Means a lot Kim, now I have to do them like that so I can get glutes like yours.

Once again another great workout!

Now you’ve got me wanting to try out GMs. Good thing DLs are next up on deck.

Not to toot my own horn, but yep, the workout was pretty stellar today.
I kept getting stopped to hear how awesome I am blush

Oh great, now you can put me to shame with the GMs. Oh goody ;D
What do you mean DLs are next up on deck?
When you start back 5/3/1, GMs will make a good accessory movement, no?

[quote]Nikki9591 wrote:
Not to toot my own horn, but yep, the workout was pretty stellar today.
I kept getting stopped to hear how awesome I am blush

Oh great, now you can put me to shame with the GMs.
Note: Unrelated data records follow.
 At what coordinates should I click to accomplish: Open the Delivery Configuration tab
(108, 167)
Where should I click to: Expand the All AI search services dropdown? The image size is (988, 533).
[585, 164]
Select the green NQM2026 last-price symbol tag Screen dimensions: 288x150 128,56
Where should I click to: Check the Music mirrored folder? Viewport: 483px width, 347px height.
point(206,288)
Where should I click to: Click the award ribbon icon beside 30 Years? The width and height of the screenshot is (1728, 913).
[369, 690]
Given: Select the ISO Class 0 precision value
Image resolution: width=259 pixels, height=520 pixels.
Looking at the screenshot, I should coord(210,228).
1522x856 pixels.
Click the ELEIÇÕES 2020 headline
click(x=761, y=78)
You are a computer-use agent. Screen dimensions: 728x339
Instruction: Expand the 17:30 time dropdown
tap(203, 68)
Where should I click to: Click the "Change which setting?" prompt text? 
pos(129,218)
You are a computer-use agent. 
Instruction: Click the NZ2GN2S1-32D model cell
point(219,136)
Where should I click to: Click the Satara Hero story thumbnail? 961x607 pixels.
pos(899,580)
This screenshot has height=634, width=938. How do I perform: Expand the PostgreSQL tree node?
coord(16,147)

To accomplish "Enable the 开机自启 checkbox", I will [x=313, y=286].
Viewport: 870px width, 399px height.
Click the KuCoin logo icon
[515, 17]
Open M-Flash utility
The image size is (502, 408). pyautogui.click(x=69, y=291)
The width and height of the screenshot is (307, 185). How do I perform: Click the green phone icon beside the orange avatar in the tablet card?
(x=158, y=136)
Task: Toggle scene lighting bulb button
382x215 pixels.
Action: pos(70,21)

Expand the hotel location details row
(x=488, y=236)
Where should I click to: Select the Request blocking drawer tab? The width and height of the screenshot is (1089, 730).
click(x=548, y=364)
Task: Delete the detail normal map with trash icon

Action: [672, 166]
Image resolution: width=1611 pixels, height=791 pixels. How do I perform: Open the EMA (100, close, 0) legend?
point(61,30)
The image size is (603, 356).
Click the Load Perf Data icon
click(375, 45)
Oh goody ;D
What do you mean DLs are next up on deck?
When you start back 5/3/1, GMs will make a good accessory movement, no?[/quote]

Well I can try to put you to shame. Not an easy task. Besides as soon as I show you up, you’ll just come right back with something that blows me out of the water.

My next workout will consist of DLs and various assistance work for DLs. I figure GMs will do my DL some good.

Holy crap Nik, those are serious good mornings! More than I’ve ever attempted. I just don’t feel comfortable doing them so I always keep the weight lighter. Maybe its time to step my shit up!

Keep killing it!

LWI!

Awesome training, girl, very inspiring!

what a day - and PR’s too boot!

Heh, your good morning looks like my squat.

Nikki, I just wanted to say one more thing on the subject of “looks that make me feel dirty and like I need a shower”. I used to feel exactly this way about it when I was younger. Now I have the confidence to know that I am NOT what they are looking at – they don’t know me or what I’m about. They are looking at an object…a Kimba object, so to speak. And that amuses me. I think its funny that this is happening, and so so this amusement now adds to my experience in the gym rather than detracting from it.

Glad you had a kick ass workout. Nice PRS on those GMs. Gee, I need to add weight! And i’ll toot your horn. Toot, toot!